À artiste fantastique, lieu d’exception. C’est au Théâtre du Châtelet, l’un des plus beaux écrins de la Capital, que Youn Sun Nah avait pris ses quartiers le 25 mars dernier. Salle pleine et scène dépouillée de tout élément superflu, voilà un endroit parfait pour se délecter des fabuleuses mélodies de l’artiste coréenne, et notamment certaines tirées de son dernier album, Lento, sorti alors depuis à peine une dizaine de jours. Cette chronique sera sans doute décousue, mais un concert de Youn Sun Nah est fait pour être vécu, l’écrit ne pouvant rendre toute l’émotion et ressenti de l’instant.

Comme souvent, c’est avec une Youn Sun Nah seule et le superbe My Favorite Things que s’ouvre le concert. Quelques minutes plus tard, c’est son compère, Ulf Wakenius, qui la rejoint sur scène. Les deux artistes travaillent ensemble depuis leur rencontre en Corée en 2008 et leur complicité et respect mutuel m’a encore plus sauté aux yeux que lors du premier concert de l’artiste auquel j’ai assisté, à l’Onde de Vélizy (78), en octobre 2011. Le suédois nous a d’ailleurs offert son maintenant attendu et célèbre solo de bouteille guitare, sous le regard amusé de Youn Sun Nah et des 1800 privilégiés présents dans la salle.

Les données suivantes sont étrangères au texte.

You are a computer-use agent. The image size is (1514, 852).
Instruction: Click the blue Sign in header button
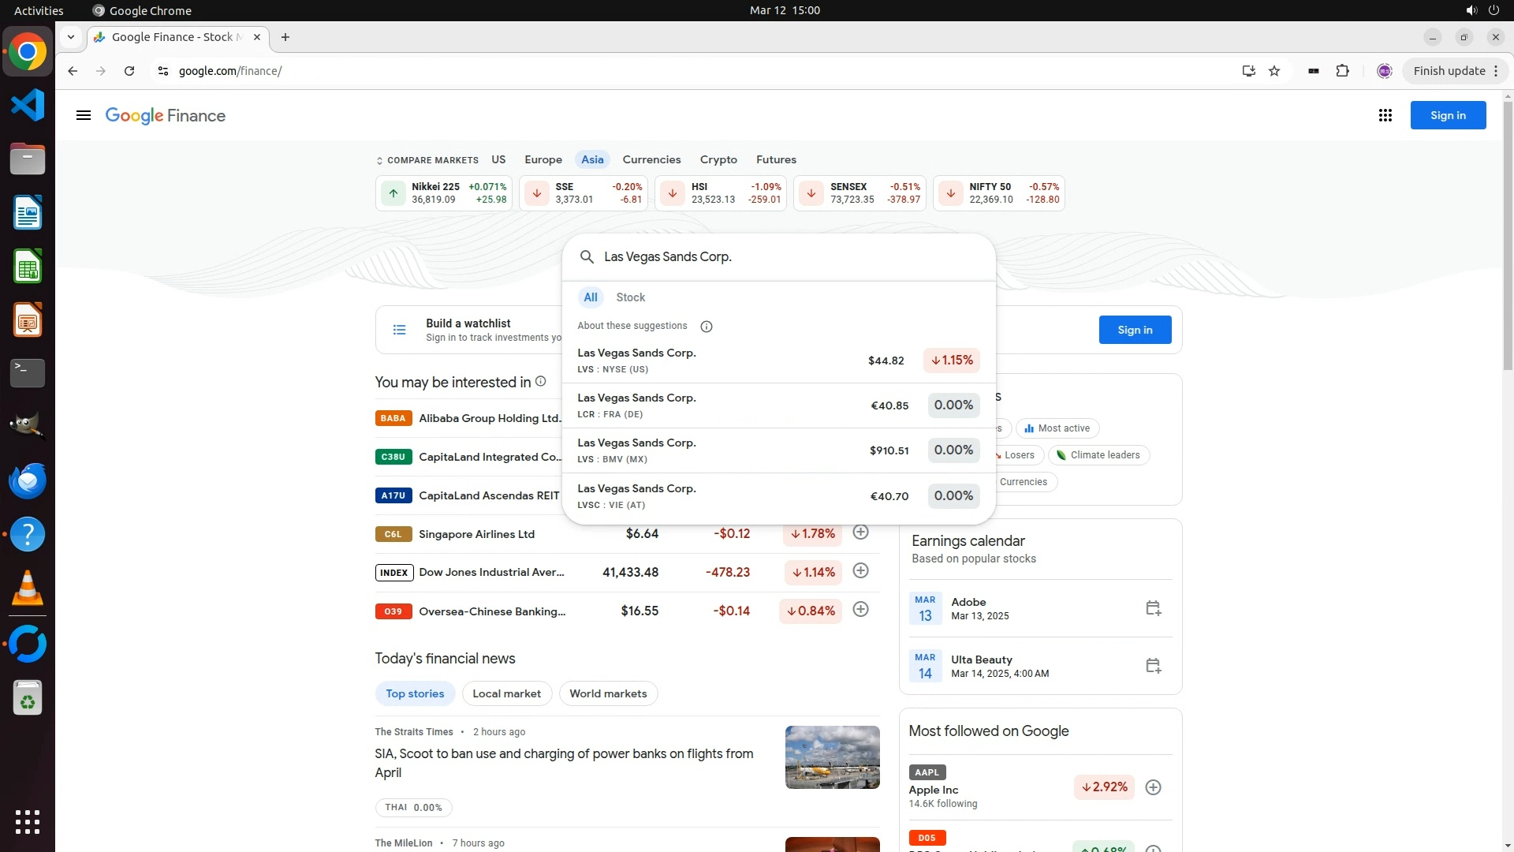point(1448,115)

Au fur et à mesure des morceaux, Vincent Peirani, talentueux accordéoniste qui s’est joint à Youn Sun Nah pour l’album Lento, ainsi que Lars Danielsson, au violoncelle et à la contrebasse, et Xavier Desandre-Navarre, aux percussions, font leur apparition aux côtés du duo pour continuer l’extase auditive. Une fois l’ensemble réuni, la démonstration musicale continue de plus belle. Les interprétations de Breakfast in Bagdad et Momento Magico, accompagnées de la gestuel expressive de Youn Sun Nah, dansant avec les bonds et changement de rythme de sa voix, ont fait lever la salle. C’est aussi avec un immense plaisir que l’artiste coréenne nous a offert les sublimes Lento et Lament. Ce second morceau est d’ailleurs tout simplement un véritable scud musical, qui impressionne par la maîtrise que Youn Sun Nah insuffle à sa composition. Et dire qu’elle a hésité à inclure cette pépite dans son dernière album.

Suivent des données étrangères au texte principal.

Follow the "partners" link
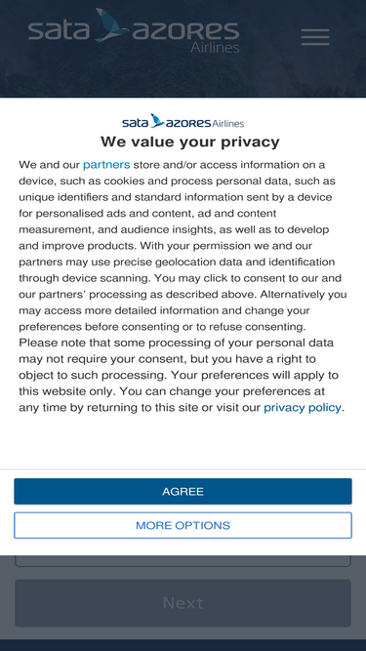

Pour l’artiste coréenne, « le jazz est une musique qui laisse beaucoup de place à la spontanéité », est cela transpire dans ses interprétations, encore plus en live que dans ses albums. Artiste n’hésitant pas à investir de multiples registres, avec un brio toujours aussi impressionnant, les reprises toutes personnelles de Ghost Riders In The Sky, Jockey Full Of Bourbon ou Avec le temps de Léo Ferré ont continué de charmer un public du Théâtre du Châtelet aux anges, acclamant longuement l’artiste entre chaque morceau. Ces instants ont aussi permis de mettre une nouvelle fois en lumière toute la douceur, l’humilité et la modestie de la talentueuse coréenne, toujours aussi gênée par ces acclamations nourries, sans cesses surprise de susciter tant d’émotions et de plaisir chez ses auditeurs.

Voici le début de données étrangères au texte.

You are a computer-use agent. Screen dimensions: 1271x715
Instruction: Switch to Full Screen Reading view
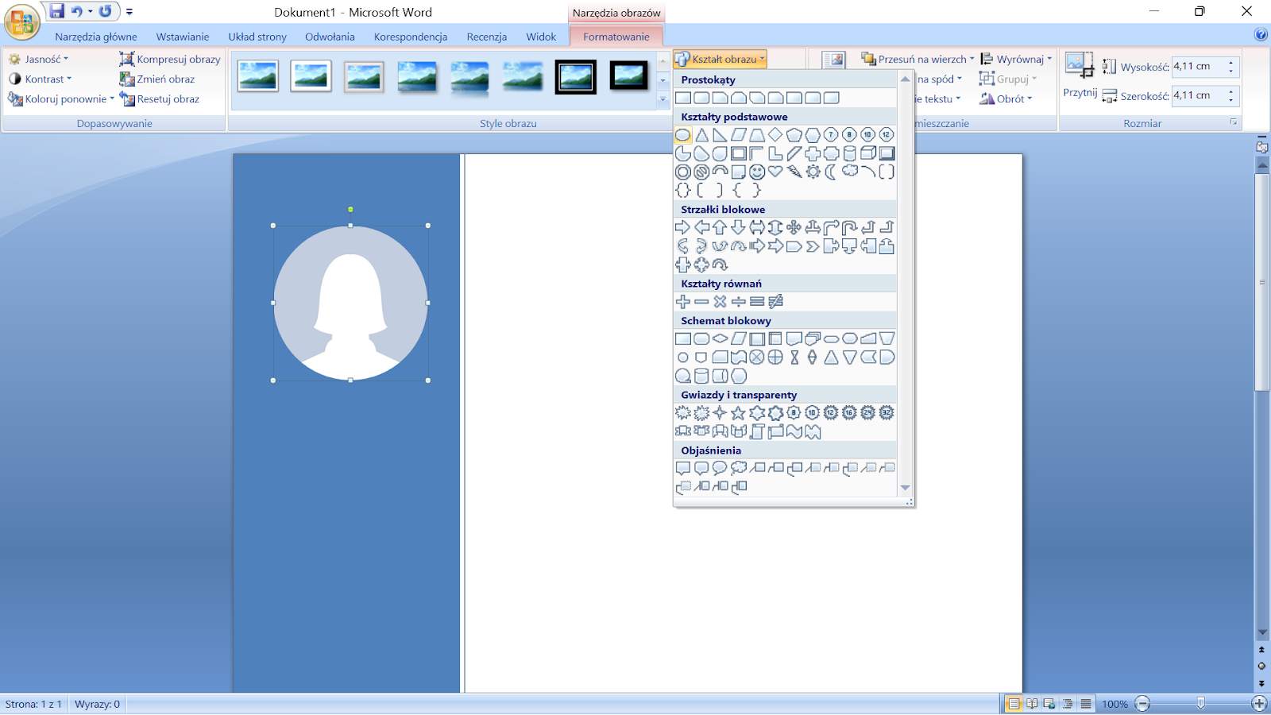point(1032,704)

C’est finalement sur trois rappels, une standing ovation d’un quart d’heure (!) et une Youn Sun Nah en larme que se termine ce premier passage triomphale de l’artiste au Théâtre du Châtelet, suivi par une séance de dédicaces, où Youn Sun, accompagnée de Wulf, prenait soin de demander à chacun si le concert s’était bien passé tout en adressant des « oh merci beaucoup » face à l’avalanche d’éloges qu’elle recevait en retour. Loin des produits Kpop (et oui, je me devais de placer un petit tacle pour terminer), la Corée tient ici une ambassadrice de tout premier choix dans la promotion de la scène culturelle du pays, surtout quand on voit le public extrêmement large qu’elle est capable de brasser. Et quand du côté de Séoul on aura compris que la qualité prime sur la quantité et le talent sur le préfabriqué, la reconnaissance de la musique coréenne à l’international aura fait un très grand pas en avant.